_Quoted passage_:
PHILADELPHIA — A U.S. District court judge granted in part a defendant’s motion for summary judgment in a civil rights complaint that stemmed from a 2012 fire that resulted in the arrest of a California woman for arson.
Plaintiff Michele Owen Black was later found not guilty of all charges. She then sued the detectives who investigated the fire, the Lower Merion chief fire officer and the Lower Merion deputy fire marshal. According to the filing, she also brought “state law claims of malicious prosecution, intentional infliction of emotional distress and false imprisonment against the Individual Defendants.”
Judge Anita B. Brody discussed her findings in the 53-page filing on Aug. 15 from the Eastern District of Pennsylvania.
Summary judgment was granted on the §1983 claims against the individual defendants listed in the case, as well as the Monell claims raised against Lower Merion and Montgomery County; they did not meet the standards of the Fourth Amendment context.
Summary judgment was also granted as uncontested on all state law claims against defendant State Trooper Robert Pomponio, an Alternate Deputy Fire Marshal.

_Dataset section_:
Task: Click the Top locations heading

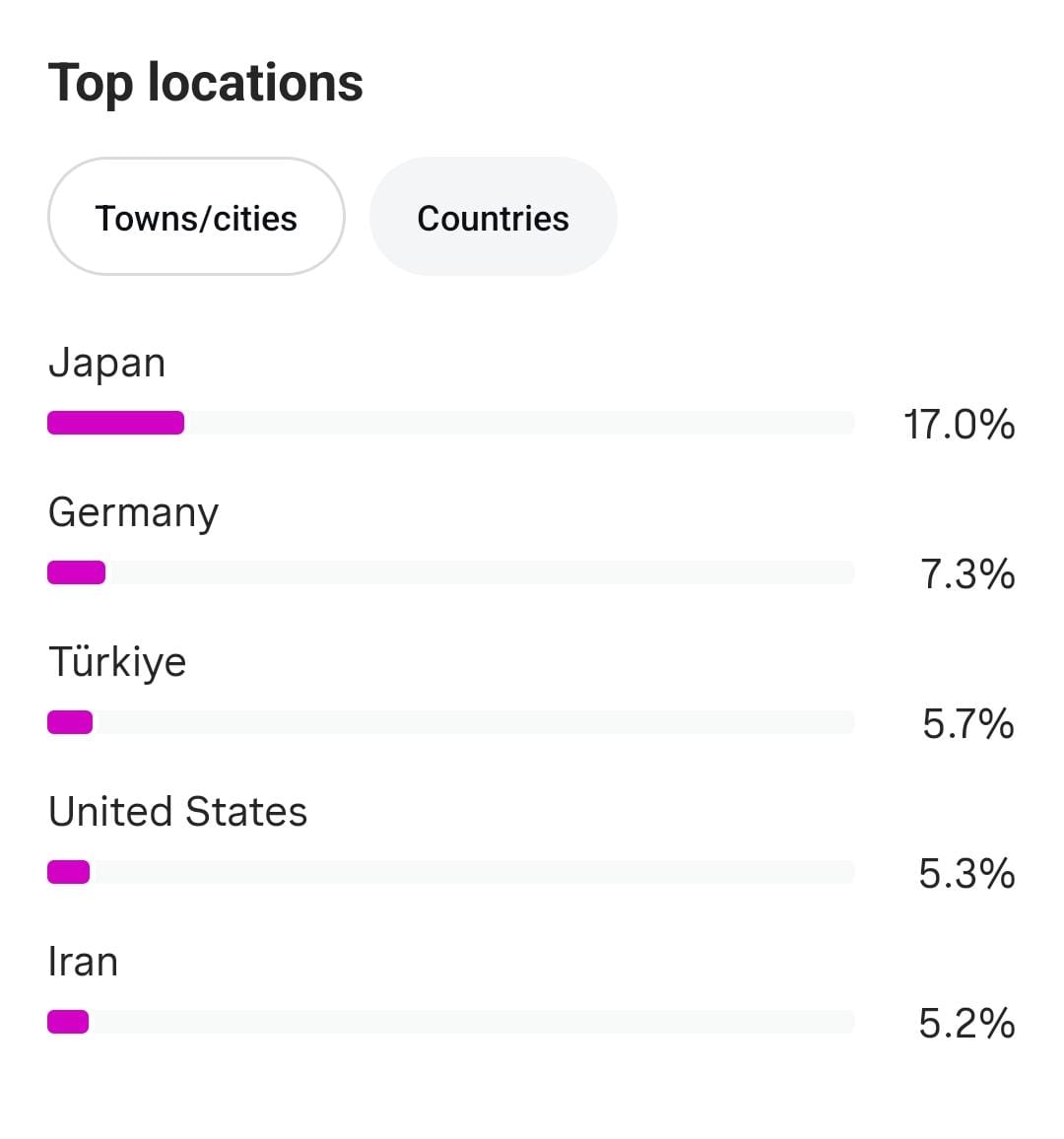Action: pos(205,83)
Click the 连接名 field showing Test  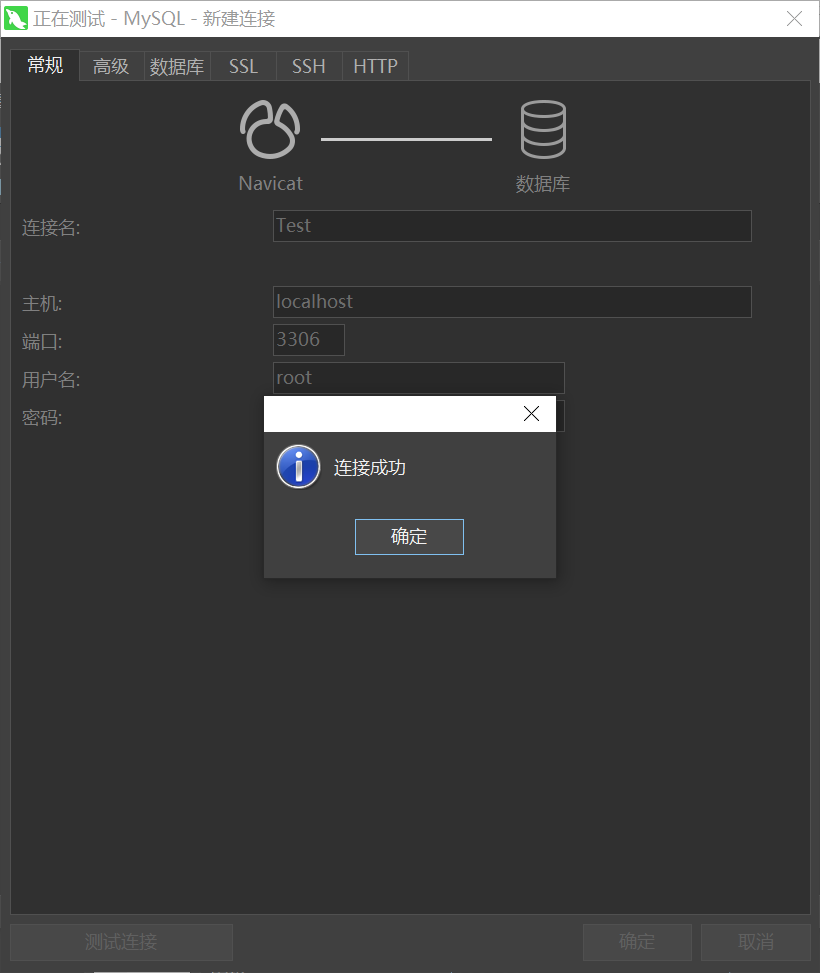[x=512, y=226]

_Set problem_:
Continue the news report on the court ruling in the Lower Merion arson case, starting right after its last sentence.

_Task response_:
The defendants’ summary judgment was denied against the state law claims of malicious prosecution, false imprisonment and intentional inflection of emotional distress against Detective John Fallon, Lower Merion Deputy Fire Marshal Frank Hand, Lower Merion Chief Fire Officer Charles McGarvey, and Lower Merion Detectives Gregory Henry and Bryn Garner.
In her decision, Judge Brody stated that the “general public is entitled to protection from abuse of authority and from the embarrassment, humiliation, and expense of being wrongfully prosecuted for a crime.”
The plaintiff complained that in the course of the investigation, pertinent information was left out of the report regarding the experience of the officers involved and that pieces of evidence were not tested or inspected by electrical experts.
Judge Brody agreed with the plaintiff in that there were “genuine disputes of material fact as to the adequacy of the investigation, Black has raised a genuine dispute of material fact as to whether the Individual Defendants initiated the proceedings against her without probable cause and with malice.”
The event that spurred this litigation was a Nov. 21, 2012, fire that broke out in a third floor room of Black’s childhood home after she had been going through family possessions. After the contentious investigation in question, Ms. Black was charged with “arson endangering persons and property, reckless burning or exploding, failure to report or control dangerous fires, risking catastrophe, criminal mischief, and recklessly endangering another person.”
The fire was found to be electrical in nature and a jury found Black not guilty of all charges in less than 40 minutes.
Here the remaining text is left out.